The lines needed are those below that contain the word "agent"; copy each one.

Data in this exercise:
####

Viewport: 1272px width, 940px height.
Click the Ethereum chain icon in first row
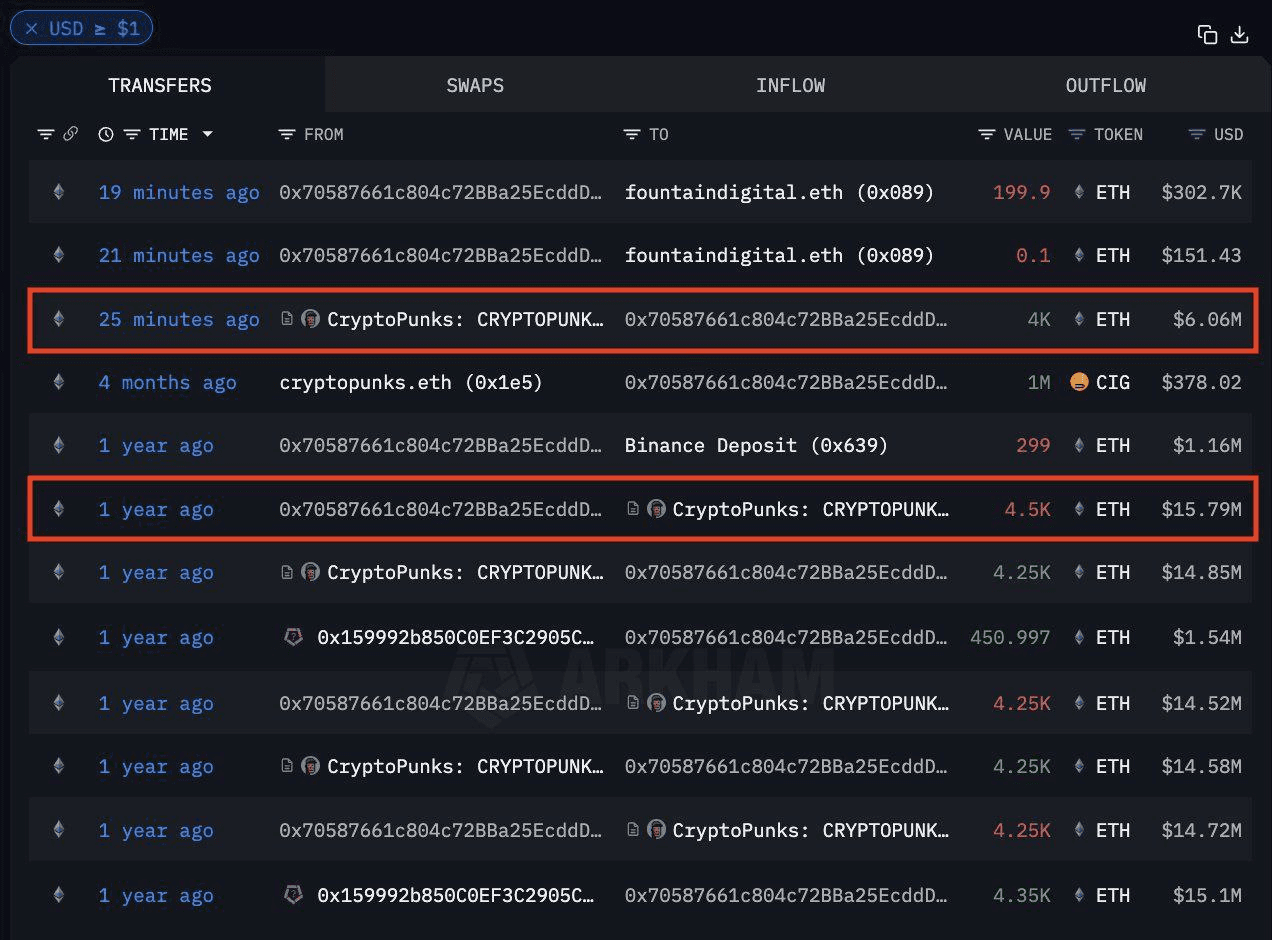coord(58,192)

####

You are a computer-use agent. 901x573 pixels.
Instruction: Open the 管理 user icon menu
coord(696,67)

####

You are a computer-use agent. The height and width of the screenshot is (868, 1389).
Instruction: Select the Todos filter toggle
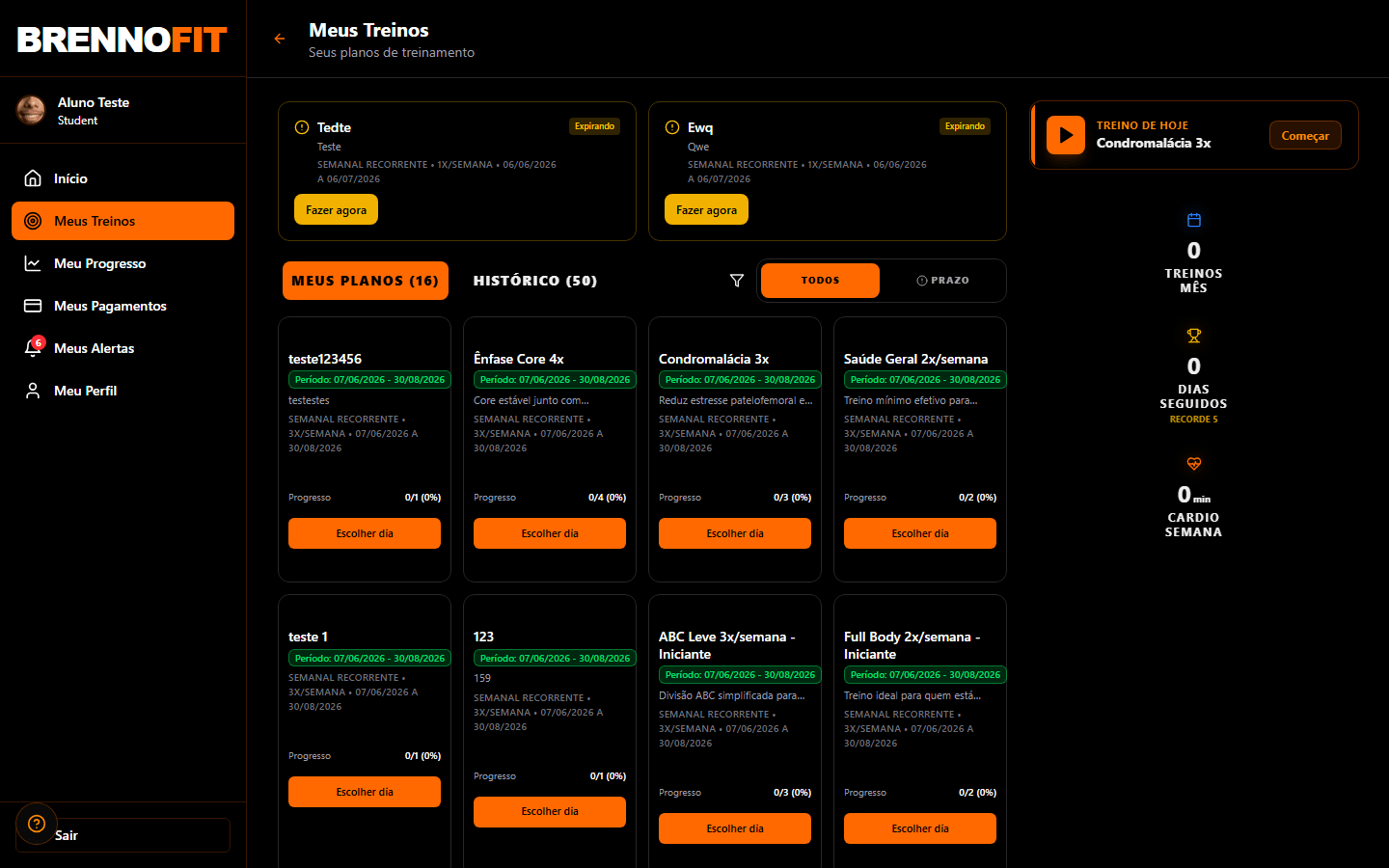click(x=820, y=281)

####

Answer to this problem:
You are a computer-use agent. 901x573 pixels.
You are a computer-use agent. The height and width of the screenshot is (868, 1389).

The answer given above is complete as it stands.